● WHAT YOU NEED TO DO:
(A) In the forum thread, copy everything from "## garrados (Jan 18, 2014)" down to "(Jan 19, 2014)", substituting "responses" for "replies".
(B) Using the forum thread, answer these questions:
(i) According to the first post, what does the smoke taste like?
(ii) What title does KumeStorm give Jack Herer in the post of Jan 18, 2014?
(iii) In the post of Jan 19, 2014, which strain does KumeStorm say they have smoked?

● PASSAGE:
*****

# Jock Horror x berry something



## garrados (Jan 16, 2014)

I just got some AMAZING dank. It's a cross of Jock Horror and something that gives it a heavy berry aroma. I imagine It could be Berry Ryder. This is some damn good 1 hitter quitter. Very good head high, but still functional body high. Slightly increases appetite, and relives all stress. Only problem with it I can find is that after a fat joint at night, I wake up still a lil baked lol. All around great smoke, nice cure, and smooth smooth smoke. Tastes like Crunch Berries!


----------



## KumeStorm (Jan 18, 2014)

His name was Jack HERER, one of the most influential cannabis activists of all time "The Emperor of Hemp"...annoys me that people cant even take the time to spell the mans name right...he deserves the time i think  without him we would not be nearly as far with cannabis activism as we are today...for fuck sakes people....JACK HERER lol


----------



## Nizza (Jan 18, 2014)

but the strain garrados is talking about is jock horror, a different strain , with similar genetics.
link if interested http://www.nirvanashop.com/en/regular-marijuana-seeds/769-jock-horror-10-seeds.html
rip jack

lol you might be the one that needs to get with the times ^_^
you're def right tho, recognition is deserved


----------



## garrados (Jan 18, 2014)

haha, thanks for the replies. I know for sure it was JOCK HORROR though. Still interesting, I will have to look into Jack Herrer


----------



## KumeStorm (Jan 19, 2014)

Nizza said:


> but the strain garrados is talking about is jock horror, a different strain , with similar genetics.
> link if interested http://www.nirvanashop.com/en/regular-marijuana-seeds/769-jock-horror-10-seeds.html
> rip jack
> 
> ...



yeah ive smoked jock horror and grew a strain crossed with it...but i still think some stoner just pronounced his name wrong one time and it stuck as the strain name ;P


----------



## charlestonchunk (Jan 22, 2014)

KumeStorm said:


> His name was Jack HERER, one of the most influential cannabis activists of all time "The Emperor of Hemp"...annoys me that people cant even take the time to spell the mans name right...he deserves the time i think  without him we would not be nearly as far with cannabis activism as we are today...for fuck sakes people....JACK HERER lol


Clueless. Dude.....lol
Your too funny


----------



## charlestonchunk (Jan 22, 2014)

Garry jarcia's tha bomb


----------

*****

● SOURCE DATA:
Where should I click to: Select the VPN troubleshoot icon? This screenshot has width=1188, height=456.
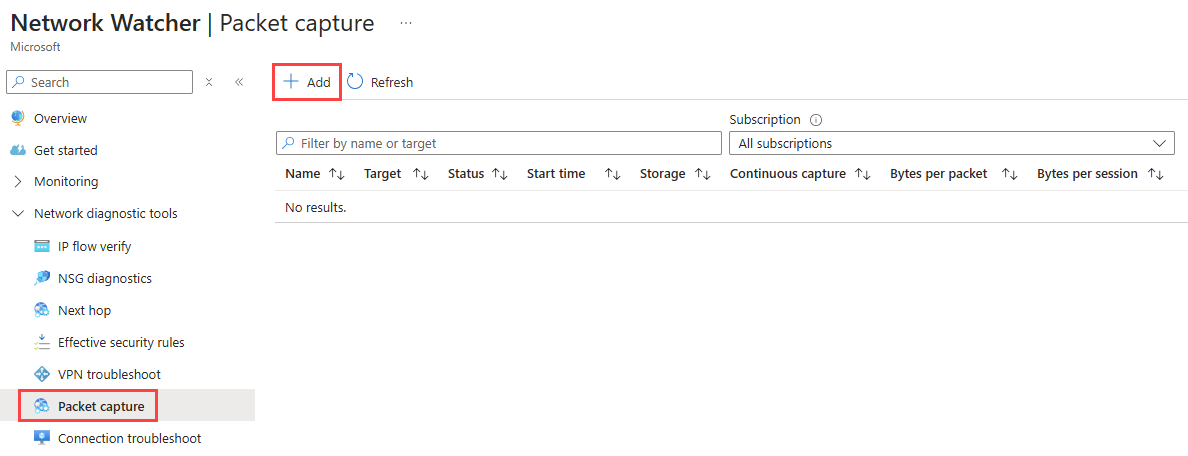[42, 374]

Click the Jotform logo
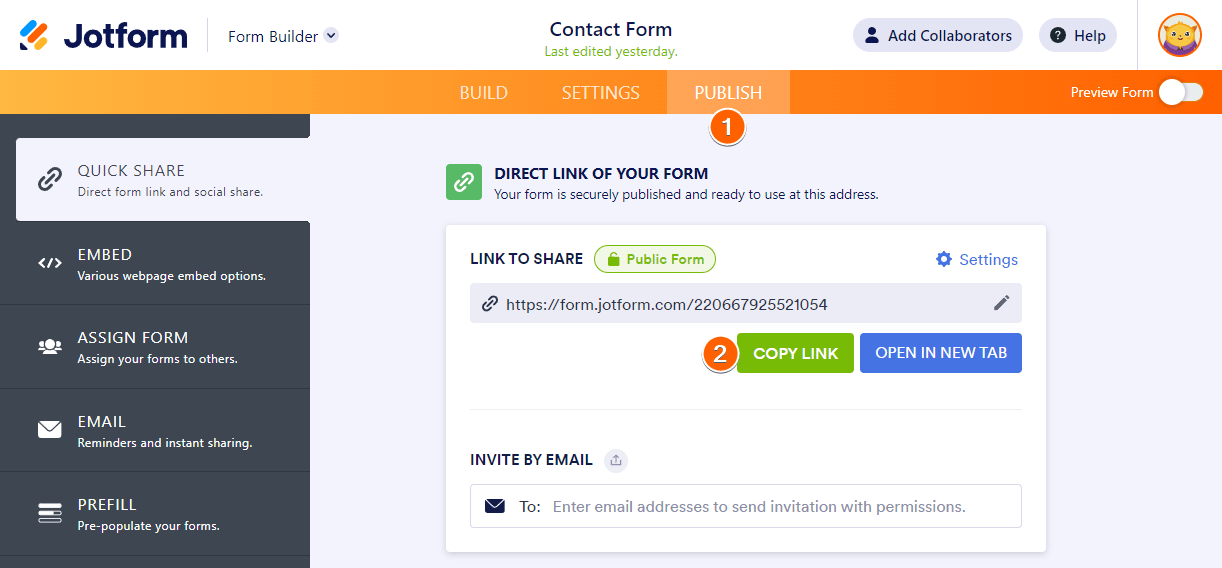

*****

● EXPECTED RESPONSES:
(A)
## garrados (Jan 18, 2014)

haha, thanks for the responses. I know for sure it was JOCK HORROR though. Still interesting, I will have to look into Jack Herrer


----------



## KumeStorm (Jan 19, 2014)

(B)
(i) Crunch Berries.
(ii) "The Emperor of Hemp."
(iii) Jock Horror.